The uncle, Ahmed Shehab, a Muslim cleric who says he is also the principal of an Islamic school on the outskirts of Toronto, is not a suspect.

However, a teacher at the school was arrested just over a month ago and accused of links to terrorism, CBC-TV's The National reported Thursday.

Court documents filed by the Canadian Security Intelligence Service claim the teacher, Mahmoud Jaballah, is a member of the Egyptian Islamic terrorist organization Al Jihad, an organization "closely linked" to bin Laden's group, al-Qaida, the network reported.

The CSIS documents said Jaballah has supported, and "will engage in terrorism." Almarabh illegally re-entered Canada last year despite being deported as a failed refugee claimant in 1995.

In June, he allegedly tried to sneak into the U.S. in a tractor-trailer, carrying a fraudulent Canadian passport and citizenship card. He was arrested and turned over to Canadian authorities and held at the Thorold detention centre for two weeks for an immigration hearing.

Following that hearing, he was released to his uncle, on $7,500 bail supplied by the uncle. He failed to appear in court in St. Catharines on the charges relating to the passport Sept. 13 -- two days after the terrorist attacks.
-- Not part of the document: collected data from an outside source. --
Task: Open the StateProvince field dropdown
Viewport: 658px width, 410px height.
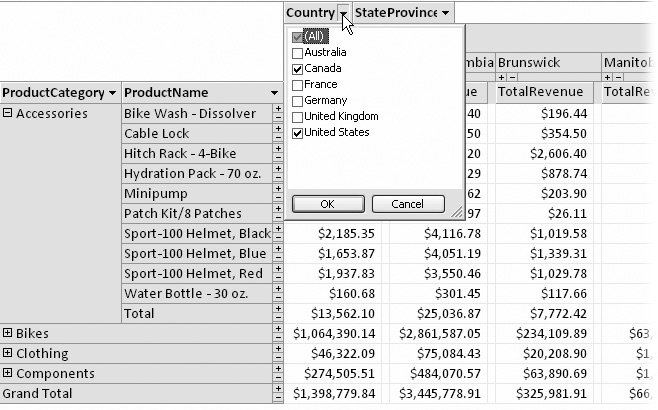Action: point(444,12)
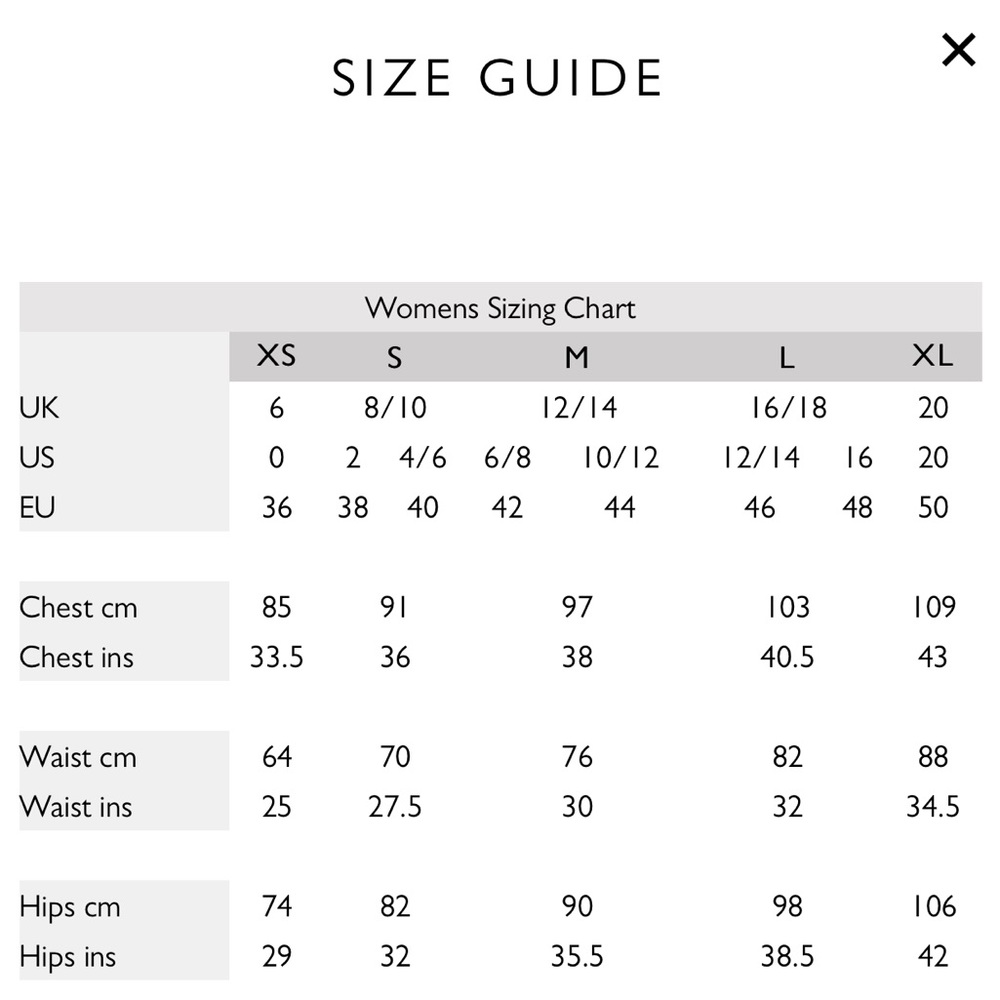Screen dimensions: 1000x1000
Task: Select the UK row label
Action: click(39, 407)
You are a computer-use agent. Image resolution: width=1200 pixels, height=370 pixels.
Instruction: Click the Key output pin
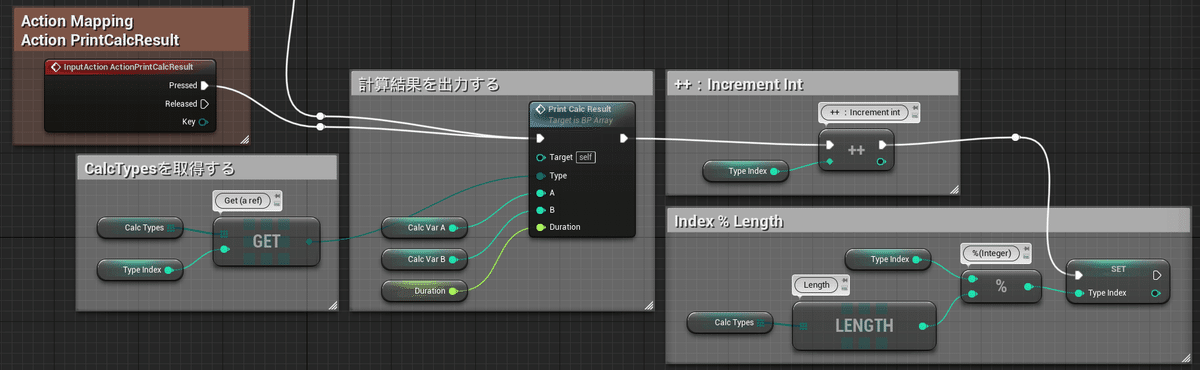[x=204, y=121]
For several hours Wednesday evening, Michelle watched RCMP and local police cart away plastic bags containing passports, computer discs and a computer from a fifth-floor apartment. A police dog was used in the search of the two-bedroom unit.

"They took a lot of stuff out of here," said Donna Dunphy, who manages the building.

"I couldn't believe what I saw in front of my building," she said of the massive police presence.

Police also executed search warrants at a copy shop in the city's downtown, which the CBC reported is owned by the uncle, and two residences in Mississauga.

The late-night raid so frightened tenants that many have called Dunphy to express their unease and discuss their own sightings.

"These tenants can't live like this," said an emotional Dunphy. "They're calling me from work."

She said tenants had frequently complained about noise coming from the apartment in the middle of the night sounding like a washing machine. She now suspects it was a photocopier.

She said seven tenants have told her they believe they also spotted some of the suspected terrorists.

The purported sightings weren't confined to the apartment building.

Workers at a pharmacy around the corner from the 108-unit complex said they immediately recognized Mohamed Atta, believed to be the ring-leader of the attack and a cousin of Al-Shehhi, when they saw newspaper photographs of the named hijackers. They couldn't pinpoint the date in which they made the sighting.

Susan Stancheson and Bill Felice said at first they thought they might be mistaken, but that they began to think otherwise when news reports suggesting a possible Toronto connection surfaced.

"I got chills going through my body," said Stancheson recently.

Felice conceded, however, that with so many people of Middle Eastern nationality passing through the store, he can't be completely sure.

None of these residents say they have been interviewed by police. But Dunphy said Thursday that she was called by RCMP seeking an interview.

She wonders why police took nearly a week to search the properties.

Meanwhile, Almarabh is in custody on immigration charges in New York City, facing questions before a grand jury.

Sources indicate he's being regarded as a material witness in connection with the Sept. 11 attacks.

A New York newspaper reported that Almarabh had met in the 1990s with Ahmed Alghamdi and Satam al-Suqami -- two of the men suspected of hijacking planes that hit the trade centre.

The report said Almarabh was also tied to terrorists who unsuccessfully planned to blow up a posh hotel in Jordan around the time of the millennium celebrations.